[Bug] Pointpillars training fails on Kitti after 2 epoch (ERROR: numba.cuda.cudadrv.driver.LinkerError and ptxas application ptx input, line 9; fatal : Unsupported .version 7.6; current version is '7.4') #2720
running
python python tools/train.py configs/pointpillars/pointpillars_hv_secfpn_8xb6-160e_kitti-3d-car.py
on KITTI dataset
after the first epoch ends I get:
Converting 3D prediction to KITTI format
[>>>>>>>>>>>>>>>>>>>>>>>>>>>>>>>>>>>>>>>>>>>>>>>>>>] 50/50, 895.5 task/s, elapsed: 0s, ETA: 0s
Result is saved to /tmp/tmpqdiad9q5/results/pred_instances_3d.pkl.
Traceback (most recent call last):
File "/home/lw/miniconda3/envs/openmmlab/lib/python3.8/site-packages/numba/cuda/cudadrv/driver.py", line 2705, in add_ptx
driver.cuLinkAddData(self.handle, enums.CU_JIT_INPUT_PTX,
File "/home/lw/miniconda3/envs/openmmlab/lib/python3.8/site-packages/numba/cuda/cudadrv/driver.py", line 320, in safe_cuda_api_call
self._check_ctypes_error(fname, retcode)
File "/home/lw/miniconda3/envs/openmmlab/lib/python3.8/site-packages/numba/cuda/cudadrv/driver.py", line 388, in _check_ctypes_error
raise CudaAPIError(retcode, msg)
numba.cuda.cudadrv.driver.CudaAPIError: [222] Call to cuLinkAddData results in UNKNOWN_CUDA_ERROR
During handling of the above exception, another exception occurred:
Traceback (most recent call last):
File "tool/train.py", line 135, in
main()
File "tool/train.py", line 131, in main
runner.train()
File "/home/lw/miniconda3/envs/openmmlab/lib/python3.8/site-packages/mmengine/runner/runner.py", line 1745, in train
model = self.train_loop.run() # type: ignore
File "/home/lw/miniconda3/envs/openmmlab/lib/python3.8/site-packages/mmengine/runner/loops.py", line 102, in run
self.runner.val_loop.run()
File "/home/lw/miniconda3/envs/openmmlab/lib/python3.8/site-packages/mmengine/runner/loops.py", line 366, in run
metrics = self.evaluator.evaluate(len(self.dataloader.dataset))
File "/home/lw/miniconda3/envs/openmmlab/lib/python3.8/site-packages/mmengine/evaluator/evaluator.py", line 79, in evaluate
_results = metric.evaluate(size)

* **SUPPLIED INFORMATION**:
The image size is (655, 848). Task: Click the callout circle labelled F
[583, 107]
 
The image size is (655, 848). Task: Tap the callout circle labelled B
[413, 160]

* **SET OF TASKS**:
1) For each statement, answer yes or no to whether it agrees with the Pointpillars training bug report, and quote the words from the Pointpillars training bug report that decide it. (a) The error appears after the first epoch ends. (b) The prediction results were saved to a .json file. (c) The first exception raised is a CudaAPIError from a call to cuLinkAddData.
2) Proceed with the Pointpillars training bug report, starting after its last line.
The data has no connection to the Pointpillars training bug report.

* **OUTPUTS BY TASK**:
1)
(a) Yes: "after the first epoch ends I get:"
(b) No: "Result is saved to /tmp/tmpqdiad9q5/results/pred_instances_3d.pkl."
(c) Yes: "numba.cuda.cudadrv.driver.CudaAPIError: [222] Call to cuLinkAddData results in UNKNOWN_CUDA_ERROR"

2)
File "/home/lw/miniconda3/envs/openmmlab/lib/python3.8/site-packages/mmengine/evaluator/metric.py", line 133, in evaluate
_metrics = self.compute_metrics(results) # type: ignore
File "/home/lw/LW/mmdetection3d/mmdet3d/evaluation/metrics/kitti_metric.py", line 205, in compute_metrics
ap_dict = self.kitti_evaluate(
File "/home/lw/LW/mmdetection3d/mmdet3d/evaluation/metrics/kitti_metric.py", line 244, in kitti_evaluate
ap_result_str, apdict = kitti_eval(
File "/home/lw/LW/mmdetection3d/mmdet3d/evaluation/functional/kitti_utils/eval.py", line 725, in kitti_eval
mAP40_3d, mAP40_aos = do_eval(gt_annos, dt_annos,
File "/home/lw/LW/mmdetection3d/mmdet3d/evaluation/functional/kitti_utils/eval.py", line 626, in do_eval
ret = eval_class(gt_annos, dt_annos, current_classes, difficultys, 1,
File "/home/lw/LW/mmdetection3d/mmdet3d/evaluation/functional/kitti_utils/eval.py", line 480, in eval_class
rets = calculate_iou_partly(dt_annos, gt_annos, metric, num_parts)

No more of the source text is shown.